Write the entries below out again without a single difference.

--- Information given ---

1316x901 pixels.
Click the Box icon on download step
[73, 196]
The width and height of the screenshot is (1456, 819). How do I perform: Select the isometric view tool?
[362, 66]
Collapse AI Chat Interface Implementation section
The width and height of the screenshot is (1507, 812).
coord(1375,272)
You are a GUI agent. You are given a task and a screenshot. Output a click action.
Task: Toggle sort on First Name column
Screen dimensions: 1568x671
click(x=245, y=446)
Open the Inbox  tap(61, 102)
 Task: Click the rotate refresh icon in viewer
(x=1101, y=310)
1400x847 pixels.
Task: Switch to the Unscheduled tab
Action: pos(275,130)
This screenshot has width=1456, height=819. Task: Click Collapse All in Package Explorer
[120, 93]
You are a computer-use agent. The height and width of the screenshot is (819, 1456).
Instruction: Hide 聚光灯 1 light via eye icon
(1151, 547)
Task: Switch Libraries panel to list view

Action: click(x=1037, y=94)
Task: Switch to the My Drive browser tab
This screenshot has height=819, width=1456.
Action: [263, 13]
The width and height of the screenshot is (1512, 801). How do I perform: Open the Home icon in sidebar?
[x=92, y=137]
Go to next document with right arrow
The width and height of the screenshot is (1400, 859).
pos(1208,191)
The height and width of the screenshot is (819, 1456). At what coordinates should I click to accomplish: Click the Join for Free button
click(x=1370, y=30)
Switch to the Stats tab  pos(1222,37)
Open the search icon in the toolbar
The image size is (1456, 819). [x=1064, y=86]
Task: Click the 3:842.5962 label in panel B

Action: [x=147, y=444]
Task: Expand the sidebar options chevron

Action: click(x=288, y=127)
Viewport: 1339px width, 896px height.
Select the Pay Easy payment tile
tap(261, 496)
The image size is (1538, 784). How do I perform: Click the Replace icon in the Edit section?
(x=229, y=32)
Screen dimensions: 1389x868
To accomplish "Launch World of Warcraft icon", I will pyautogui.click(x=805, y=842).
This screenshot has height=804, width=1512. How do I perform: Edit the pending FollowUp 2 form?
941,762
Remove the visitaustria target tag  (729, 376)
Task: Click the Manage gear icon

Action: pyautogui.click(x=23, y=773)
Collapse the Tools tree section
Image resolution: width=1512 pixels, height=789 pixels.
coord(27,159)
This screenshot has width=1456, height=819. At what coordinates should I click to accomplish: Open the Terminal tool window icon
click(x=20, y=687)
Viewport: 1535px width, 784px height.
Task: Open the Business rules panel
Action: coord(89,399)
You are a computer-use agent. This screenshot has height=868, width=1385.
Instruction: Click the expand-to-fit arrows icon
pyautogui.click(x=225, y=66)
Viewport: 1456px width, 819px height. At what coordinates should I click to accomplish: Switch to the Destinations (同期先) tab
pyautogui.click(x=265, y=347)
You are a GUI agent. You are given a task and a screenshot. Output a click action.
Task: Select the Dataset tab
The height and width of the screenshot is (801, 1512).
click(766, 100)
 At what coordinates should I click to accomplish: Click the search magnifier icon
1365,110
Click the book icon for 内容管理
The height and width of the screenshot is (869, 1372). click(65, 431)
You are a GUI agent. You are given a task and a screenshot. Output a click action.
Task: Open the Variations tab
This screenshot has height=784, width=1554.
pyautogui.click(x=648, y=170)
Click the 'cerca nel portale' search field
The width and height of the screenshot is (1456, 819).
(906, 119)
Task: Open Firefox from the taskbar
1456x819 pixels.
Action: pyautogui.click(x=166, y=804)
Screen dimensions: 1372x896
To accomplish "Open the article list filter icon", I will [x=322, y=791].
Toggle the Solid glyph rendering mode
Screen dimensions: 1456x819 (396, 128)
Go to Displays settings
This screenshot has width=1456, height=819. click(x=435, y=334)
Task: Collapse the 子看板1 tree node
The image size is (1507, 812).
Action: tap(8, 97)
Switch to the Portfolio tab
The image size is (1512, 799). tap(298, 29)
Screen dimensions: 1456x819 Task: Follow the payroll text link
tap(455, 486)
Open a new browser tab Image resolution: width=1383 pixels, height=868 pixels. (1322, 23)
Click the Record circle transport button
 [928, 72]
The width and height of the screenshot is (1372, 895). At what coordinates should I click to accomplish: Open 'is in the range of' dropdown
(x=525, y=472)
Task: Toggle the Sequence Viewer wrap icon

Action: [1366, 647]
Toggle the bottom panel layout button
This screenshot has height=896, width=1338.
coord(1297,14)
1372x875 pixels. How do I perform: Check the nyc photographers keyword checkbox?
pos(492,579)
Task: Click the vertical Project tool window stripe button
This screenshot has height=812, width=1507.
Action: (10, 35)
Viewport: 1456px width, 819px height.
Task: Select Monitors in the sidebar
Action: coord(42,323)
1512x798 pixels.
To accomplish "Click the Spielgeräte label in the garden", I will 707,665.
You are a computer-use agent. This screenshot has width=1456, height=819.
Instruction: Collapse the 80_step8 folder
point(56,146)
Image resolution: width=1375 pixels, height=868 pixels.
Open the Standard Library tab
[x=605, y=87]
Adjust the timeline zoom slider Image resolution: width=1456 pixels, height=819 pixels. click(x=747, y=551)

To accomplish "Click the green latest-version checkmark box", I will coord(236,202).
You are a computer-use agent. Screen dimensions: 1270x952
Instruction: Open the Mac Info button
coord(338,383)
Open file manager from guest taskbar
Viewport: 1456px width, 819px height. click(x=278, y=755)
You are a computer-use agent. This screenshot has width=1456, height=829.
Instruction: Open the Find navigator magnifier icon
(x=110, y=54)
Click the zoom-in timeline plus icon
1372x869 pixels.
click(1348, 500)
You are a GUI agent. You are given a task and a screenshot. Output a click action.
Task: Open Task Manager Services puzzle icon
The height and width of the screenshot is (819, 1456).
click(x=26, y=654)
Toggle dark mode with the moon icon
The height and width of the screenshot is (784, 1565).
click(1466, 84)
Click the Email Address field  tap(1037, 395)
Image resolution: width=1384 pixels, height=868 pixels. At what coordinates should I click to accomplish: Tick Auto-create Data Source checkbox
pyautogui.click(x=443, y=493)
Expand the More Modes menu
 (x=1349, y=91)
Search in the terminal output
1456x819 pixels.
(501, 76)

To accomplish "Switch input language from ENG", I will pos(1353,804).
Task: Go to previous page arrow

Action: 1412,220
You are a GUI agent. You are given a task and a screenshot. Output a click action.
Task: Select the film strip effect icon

---

> [Response to this exercise]:
1316x901 pixels.
Click the Box icon on download step
[73, 196]
The width and height of the screenshot is (1456, 819). How do I perform: Select the isometric view tool?
[362, 66]
Collapse AI Chat Interface Implementation section
The width and height of the screenshot is (1507, 812).
coord(1375,272)
You are a GUI agent. You are given a task and a screenshot. Output a click action.
Task: Toggle sort on First Name column
Screen dimensions: 1568x671
click(x=245, y=446)
Open the Inbox  tap(61, 102)
 Task: Click the rotate refresh icon in viewer
(x=1101, y=310)
1400x847 pixels.
Task: Switch to the Unscheduled tab
Action: pos(275,130)
This screenshot has width=1456, height=819. Task: Click Collapse All in Package Explorer
[120, 93]
You are a computer-use agent. The height and width of the screenshot is (819, 1456).
Instruction: Hide 聚光灯 1 light via eye icon
(1151, 547)
Task: Switch Libraries panel to list view

Action: click(x=1037, y=94)
Task: Switch to the My Drive browser tab
This screenshot has height=819, width=1456.
Action: [263, 13]
The width and height of the screenshot is (1512, 801). How do I perform: Open the Home icon in sidebar?
[x=92, y=137]
Go to next document with right arrow
The width and height of the screenshot is (1400, 859).
pos(1208,191)
The height and width of the screenshot is (819, 1456). At what coordinates should I click to accomplish: Click the Join for Free button
click(x=1370, y=30)
Switch to the Stats tab  pos(1222,37)
Open the search icon in the toolbar
The image size is (1456, 819). [x=1064, y=86]
Task: Click the 3:842.5962 label in panel B

Action: [x=147, y=444]
Task: Expand the sidebar options chevron

Action: click(x=288, y=127)
Viewport: 1339px width, 896px height.
Select the Pay Easy payment tile
tap(261, 496)
The image size is (1538, 784). How do I perform: Click the Replace icon in the Edit section?
(x=229, y=32)
Screen dimensions: 1389x868
To accomplish "Launch World of Warcraft icon", I will pyautogui.click(x=805, y=842).
This screenshot has height=804, width=1512. How do I perform: Edit the pending FollowUp 2 form?
941,762
Remove the visitaustria target tag  (729, 376)
Task: Click the Manage gear icon

Action: pyautogui.click(x=23, y=773)
Collapse the Tools tree section
Image resolution: width=1512 pixels, height=789 pixels.
coord(27,159)
This screenshot has width=1456, height=819. At what coordinates should I click to accomplish: Open the Terminal tool window icon
click(x=20, y=687)
Viewport: 1535px width, 784px height.
Task: Open the Business rules panel
Action: coord(89,399)
You are a computer-use agent. This screenshot has height=868, width=1385.
Instruction: Click the expand-to-fit arrows icon
pyautogui.click(x=225, y=66)
Viewport: 1456px width, 819px height. At what coordinates should I click to accomplish: Switch to the Destinations (同期先) tab
pyautogui.click(x=265, y=347)
You are a GUI agent. You are given a task and a screenshot. Output a click action.
Task: Select the Dataset tab
The height and width of the screenshot is (801, 1512).
click(766, 100)
 At what coordinates should I click to accomplish: Click the search magnifier icon
1365,110
Click the book icon for 内容管理
The height and width of the screenshot is (869, 1372). click(65, 431)
You are a GUI agent. You are given a task and a screenshot. Output a click action.
Task: Open the Variations tab
This screenshot has height=784, width=1554.
pyautogui.click(x=648, y=170)
Click the 'cerca nel portale' search field
The width and height of the screenshot is (1456, 819).
(906, 119)
Task: Open Firefox from the taskbar
1456x819 pixels.
Action: pyautogui.click(x=166, y=804)
Screen dimensions: 1372x896
To accomplish "Open the article list filter icon", I will [x=322, y=791].
Toggle the Solid glyph rendering mode
Screen dimensions: 1456x819 (396, 128)
Go to Displays settings
This screenshot has width=1456, height=819. click(x=435, y=334)
Task: Collapse the 子看板1 tree node
The image size is (1507, 812).
Action: tap(8, 97)
Switch to the Portfolio tab
The image size is (1512, 799). tap(298, 29)
Screen dimensions: 1456x819 Task: Follow the payroll text link
tap(455, 486)
Open a new browser tab Image resolution: width=1383 pixels, height=868 pixels. (1322, 23)
Click the Record circle transport button
 [928, 72]
The width and height of the screenshot is (1372, 895). At what coordinates should I click to accomplish: Open 'is in the range of' dropdown
(x=525, y=472)
Task: Toggle the Sequence Viewer wrap icon

Action: [1366, 647]
Toggle the bottom panel layout button
This screenshot has height=896, width=1338.
coord(1297,14)
1372x875 pixels. How do I perform: Check the nyc photographers keyword checkbox?
pos(492,579)
Task: Click the vertical Project tool window stripe button
This screenshot has height=812, width=1507.
Action: (10, 35)
Viewport: 1456px width, 819px height.
Task: Select Monitors in the sidebar
Action: coord(42,323)
1512x798 pixels.
To accomplish "Click the Spielgeräte label in the garden", I will 707,665.
You are a computer-use agent. This screenshot has width=1456, height=819.
Instruction: Collapse the 80_step8 folder
point(56,146)
Image resolution: width=1375 pixels, height=868 pixels.
Open the Standard Library tab
[x=605, y=87]
Adjust the timeline zoom slider Image resolution: width=1456 pixels, height=819 pixels. click(x=747, y=551)

To accomplish "Click the green latest-version checkmark box", I will coord(236,202).
You are a computer-use agent. Screen dimensions: 1270x952
Instruction: Open the Mac Info button
coord(338,383)
Open file manager from guest taskbar
Viewport: 1456px width, 819px height. click(x=278, y=755)
You are a computer-use agent. This screenshot has width=1456, height=829.
Instruction: Open the Find navigator magnifier icon
(x=110, y=54)
Click the zoom-in timeline plus icon
1372x869 pixels.
click(1348, 500)
You are a GUI agent. You are given a task and a screenshot. Output a click action.
Task: Open Task Manager Services puzzle icon
The height and width of the screenshot is (819, 1456).
click(x=26, y=654)
Toggle dark mode with the moon icon
The height and width of the screenshot is (784, 1565).
click(1466, 84)
Click the Email Address field  tap(1037, 395)
Image resolution: width=1384 pixels, height=868 pixels. At what coordinates should I click to accomplish: Tick Auto-create Data Source checkbox
pyautogui.click(x=443, y=493)
Expand the More Modes menu
 (x=1349, y=91)
Search in the terminal output
1456x819 pixels.
(501, 76)

To accomplish "Switch input language from ENG", I will pos(1353,804).
Task: Go to previous page arrow

Action: 1412,220
You are a GUI agent. You are given a task and a screenshot. Output a click action.
Task: Select the film strip effect icon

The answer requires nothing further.